Tomra’s sensor-based sorting technology, including the TOMRA 5C platform, is a key pillar of the group’s recycling and food-sorting business and an important driver of long-term growth narratives.

What the TOMRA 5C actually does

At its core, the TOMRA 5C is an optical sorter for dried fruits, nuts, seeds, and similar foods, built to detect defects and foreign material at very high speed. It uses high-resolution cameras and lasers to scan every single piece on the belt.

Processors can run raisins, cashews, sunflower seeds, and more through the same compact platform and train the system to reject discoloration, mold, shells, or plastics. The result, when properly tuned, is cleaner product and fewer customer complaints.

Deep learning inside the machine

Tomra pairs the TOMRA 5C hardware with its TOMRA Insight and deep-learning software modules, allowing the sorter to recognize increasingly subtle defects over time. Patterns learned from one line can be transferred and refined for another product.
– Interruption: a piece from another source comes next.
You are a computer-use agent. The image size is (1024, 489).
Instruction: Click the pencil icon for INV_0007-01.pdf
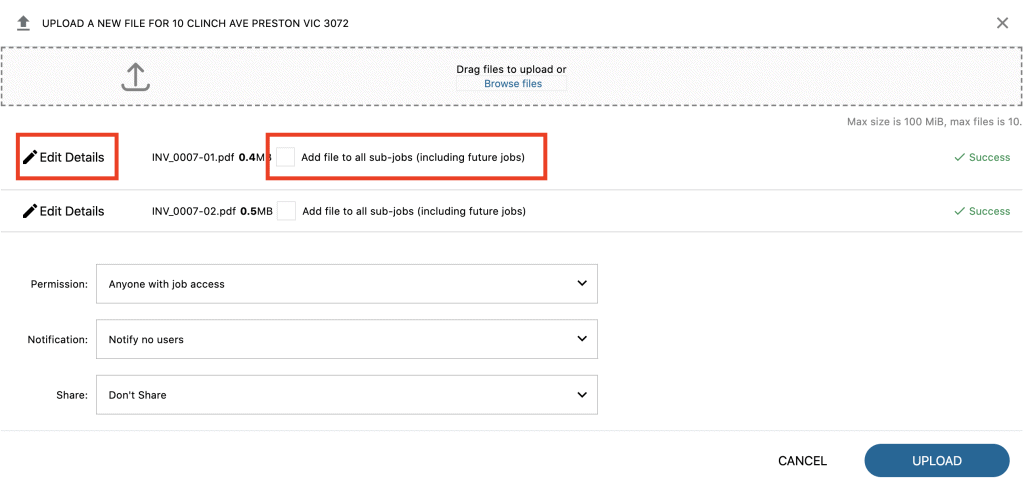click(x=30, y=157)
On the operator side, this feels less like tweaking dozens of obscure parameters and more like choosing clear recipes for “premium”, “standard”, or “maximum yield”. The user interface is surprisingly tidy for such an industrial workhorse.

Speed, footprint, and day-to-day handling

Depending on configuration and product, the TOMRA 5C can handle several tons per hour, which makes it suitable for medium and large processors that run multiple shifts. Despite that throughput, the machine’s footprint stays relatively compact for crowded plants.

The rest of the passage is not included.